- [Work request] Please write out the lines of the data exactly, beginning with the first and ending with the line containing "Given: Click the"; leave the pictures behind.

(Entries taken from a collection)
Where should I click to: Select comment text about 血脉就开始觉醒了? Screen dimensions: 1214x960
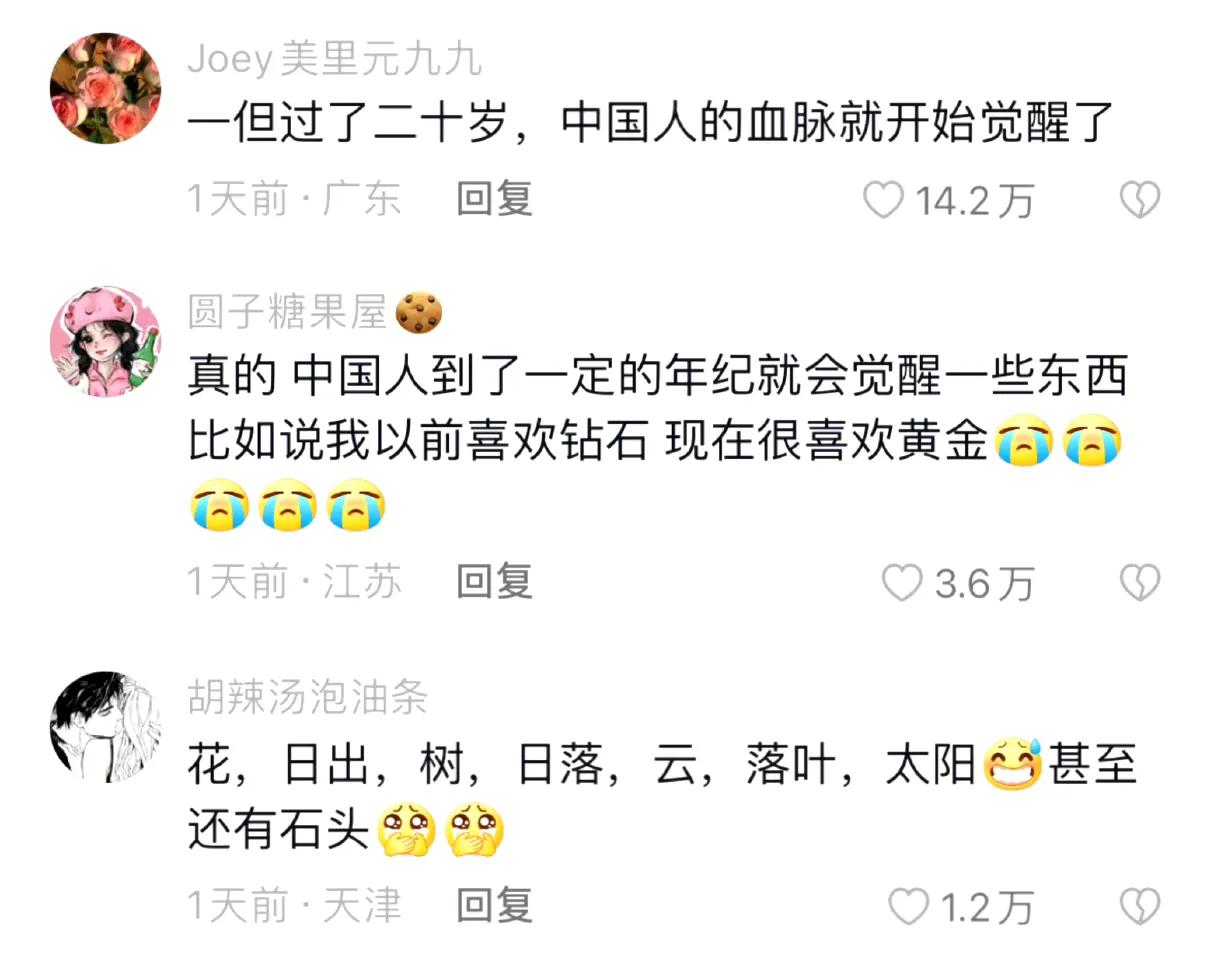(651, 124)
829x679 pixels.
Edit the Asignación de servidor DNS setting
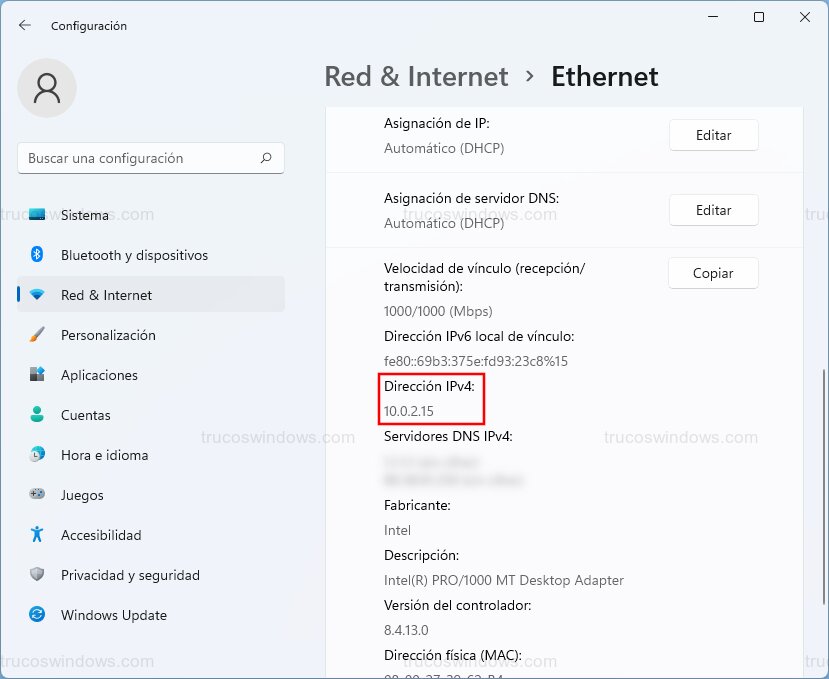click(713, 210)
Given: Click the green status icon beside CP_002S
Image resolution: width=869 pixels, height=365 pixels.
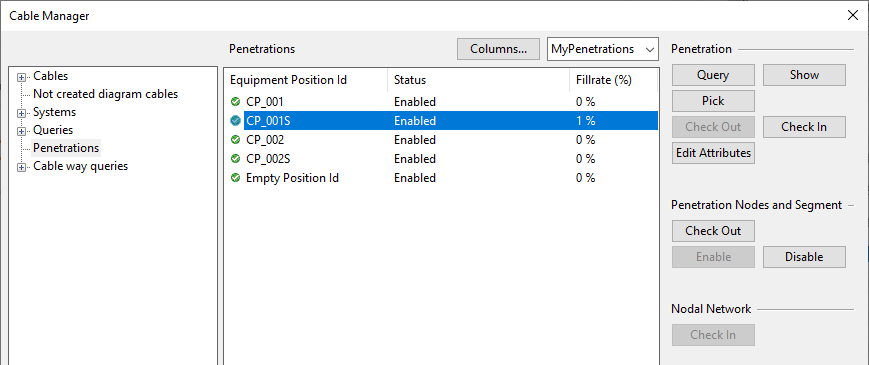Looking at the screenshot, I should click(236, 158).
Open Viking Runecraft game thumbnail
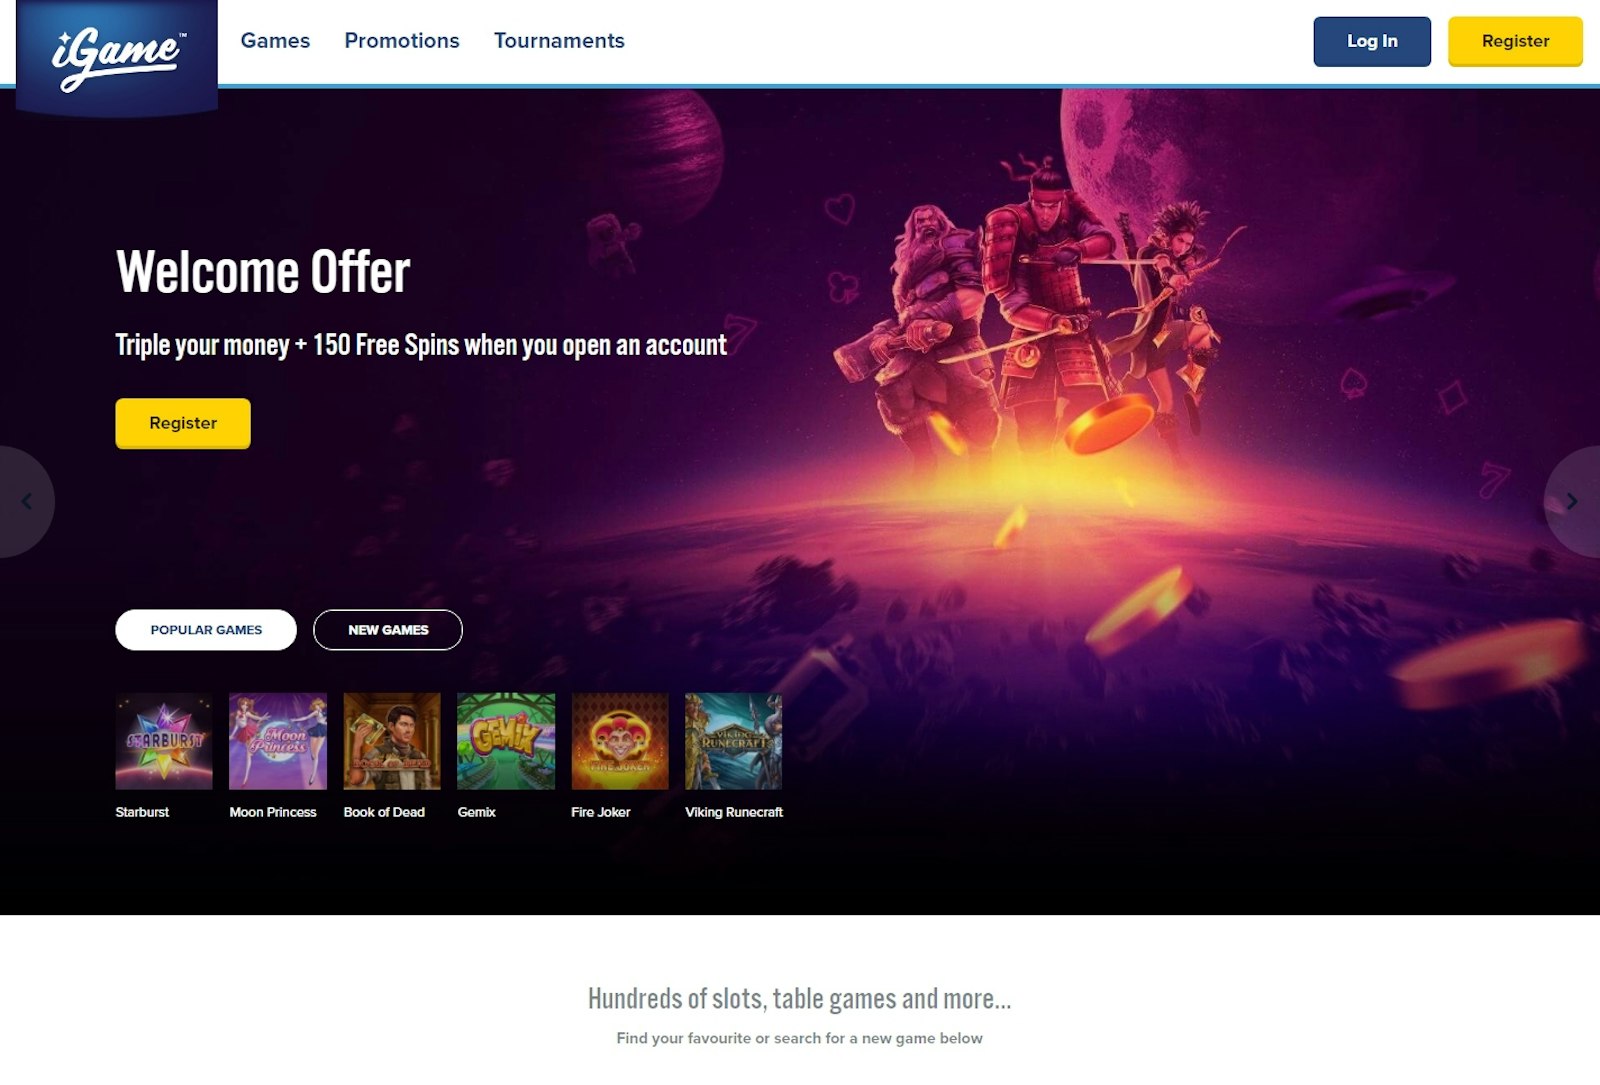1600x1085 pixels. pos(734,741)
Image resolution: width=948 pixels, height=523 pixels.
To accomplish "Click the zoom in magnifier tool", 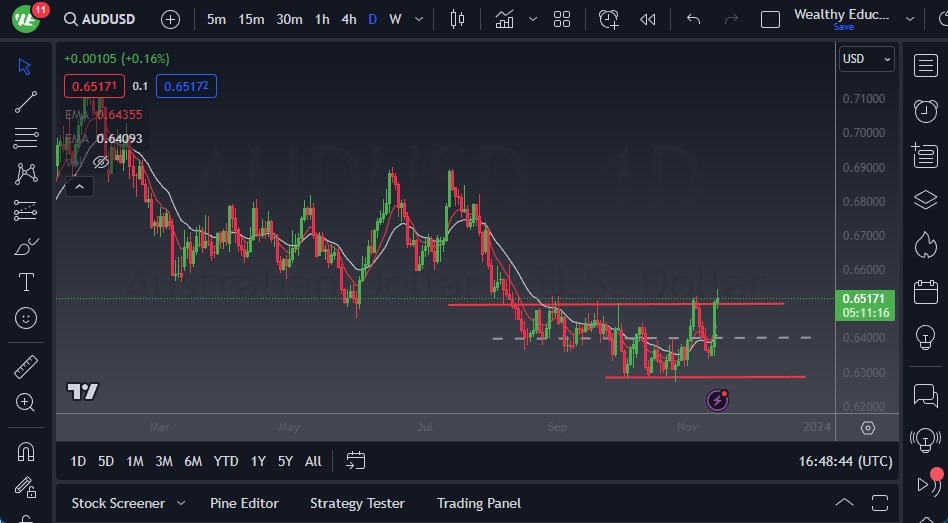I will point(26,402).
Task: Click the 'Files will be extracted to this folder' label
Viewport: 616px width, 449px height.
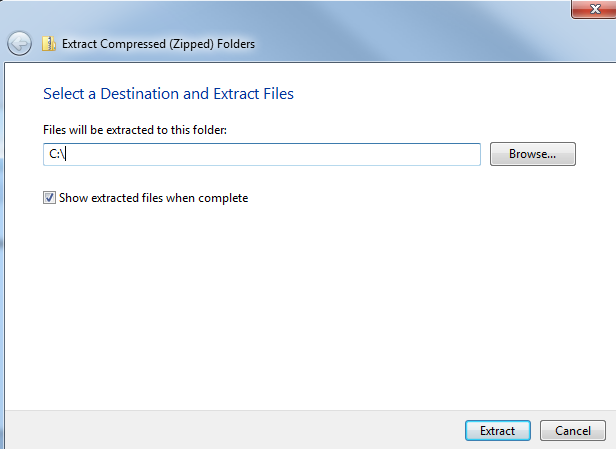Action: tap(135, 130)
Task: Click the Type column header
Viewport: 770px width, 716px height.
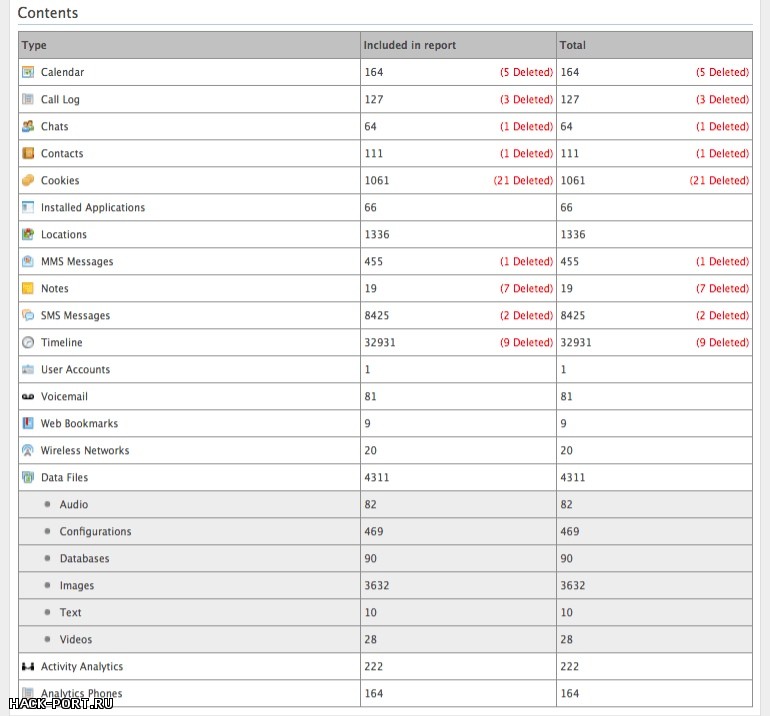Action: (34, 45)
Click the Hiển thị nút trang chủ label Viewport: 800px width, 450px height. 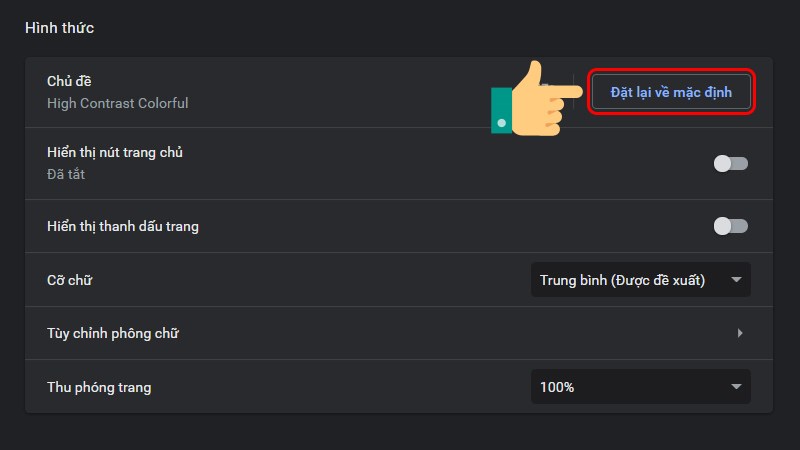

- [Result below]
Where should I click to: Select comment text about 血脉就开始觉醒了? Screen dimensions: 1214x960
(651, 124)
829x679 pixels.
Edit the Asignación de servidor DNS setting
click(713, 210)
Given: Click the green status icon beside CP_002S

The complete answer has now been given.